A government report (PDF) on China's internet activities said that the Chinese telco had re-routed the traffic over an 18-minute period in April.
The US-China Economic and Security Review Commission said that China Telecom had provided servers in the US and other countries with "erroneous network traffic routes" that caused the redirection of traffic into servers based in China.
Among the activity believed to have been captured was traffic from the .gov and .mil sub-domains.
"Evidence related to this incident does not clearly indicate whether it was perpetrated intentionally and, if so, to what ends," the Commission said in the report.
"However, computer security researchers have noted that the capability could enable severe malicious activities."
China Telecom said in a statement provide to Reuters that it had no involvement in any sort of hijacking activities.
Few security firms contacted by V3.co.uk were able to provide comment on the report or the allegations, but Dmitri Alperovitch, vice president of threat research at McAfee, suggested that it would be extremely difficult to tell whether the attack was intentional or what information was obtained.

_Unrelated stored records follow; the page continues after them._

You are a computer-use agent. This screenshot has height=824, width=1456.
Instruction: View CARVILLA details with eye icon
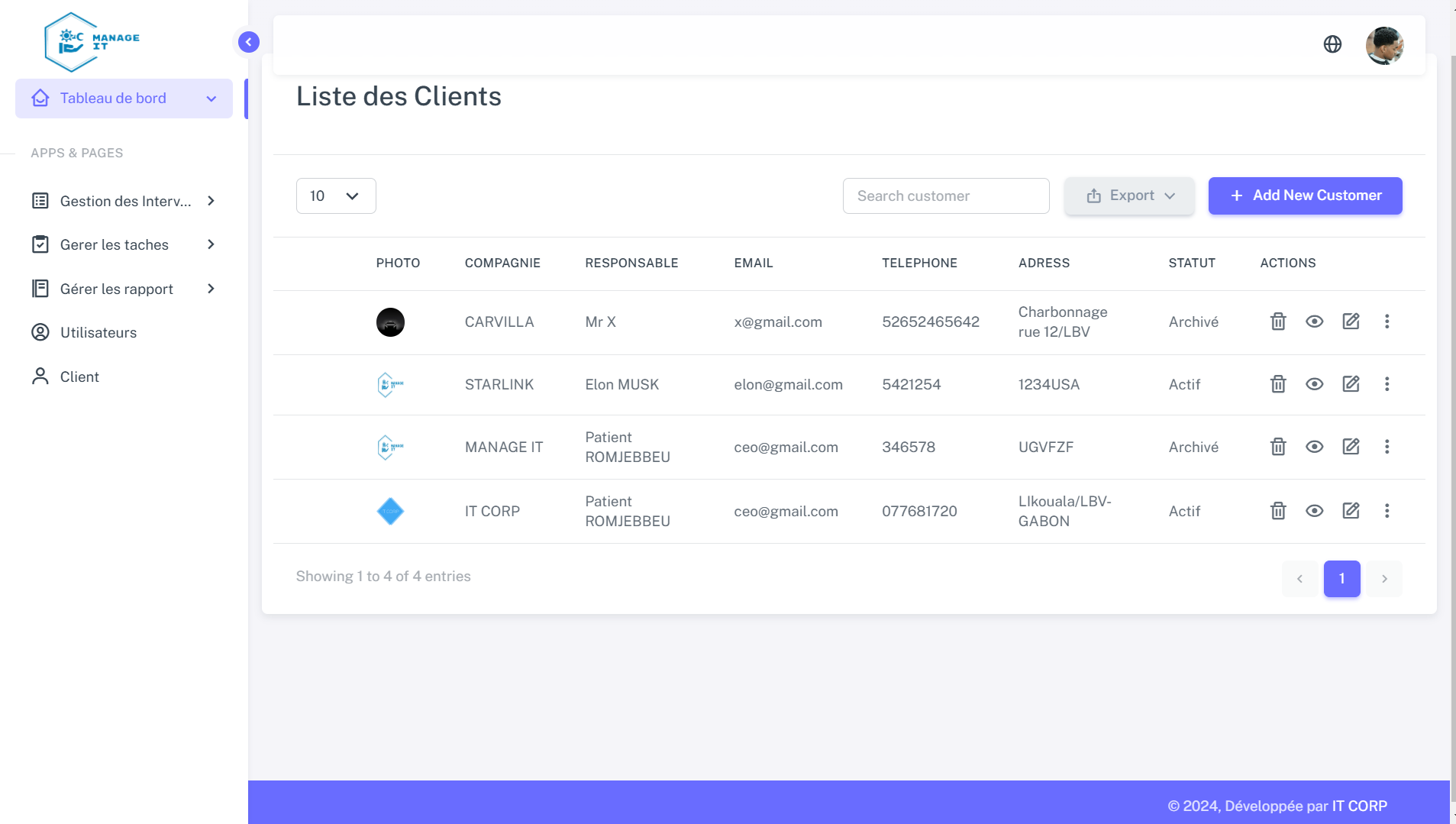pos(1314,322)
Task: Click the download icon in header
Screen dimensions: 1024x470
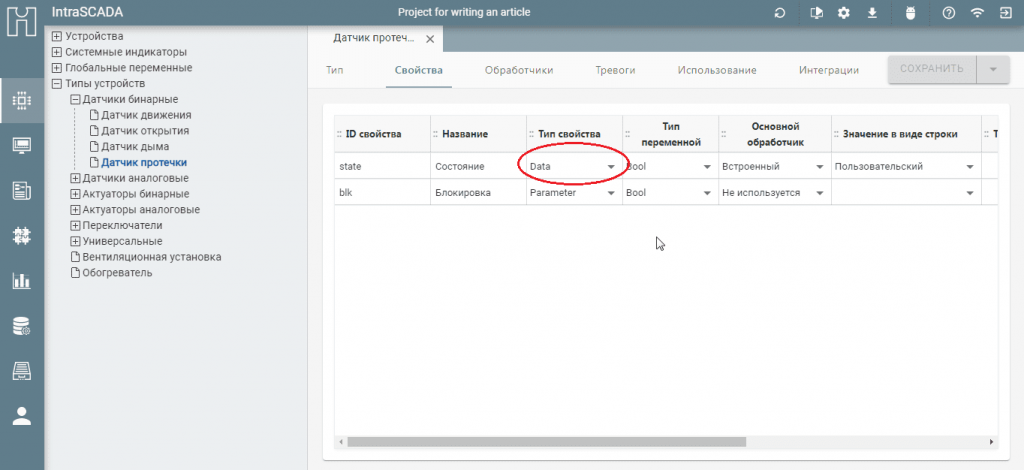Action: 873,13
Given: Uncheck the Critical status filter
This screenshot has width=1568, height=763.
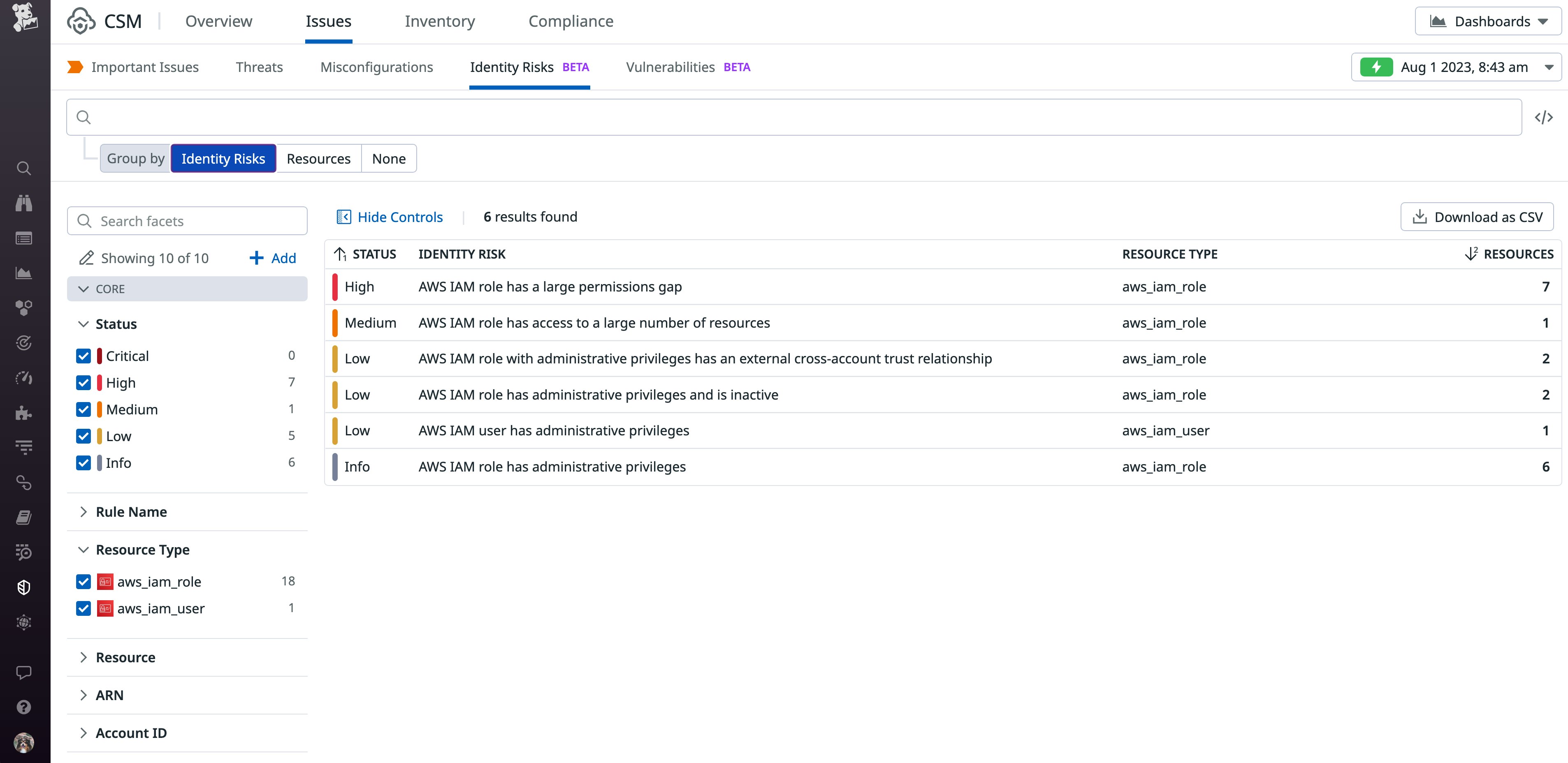Looking at the screenshot, I should [x=84, y=355].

Alperovitch said in a blog post that, while accidental hijacks occur a few times each year, the China Telecom incident was unique in that the traffic was absorbed and then sent to its proper destination.
"The incident took advantage of the vulnerabilities in the design of the internet's fundamental building blocks, namely its routing protocols, vulnerabilities that were present in April and remain present today," he wrote. "Not only can this problem happen again, but it probably will."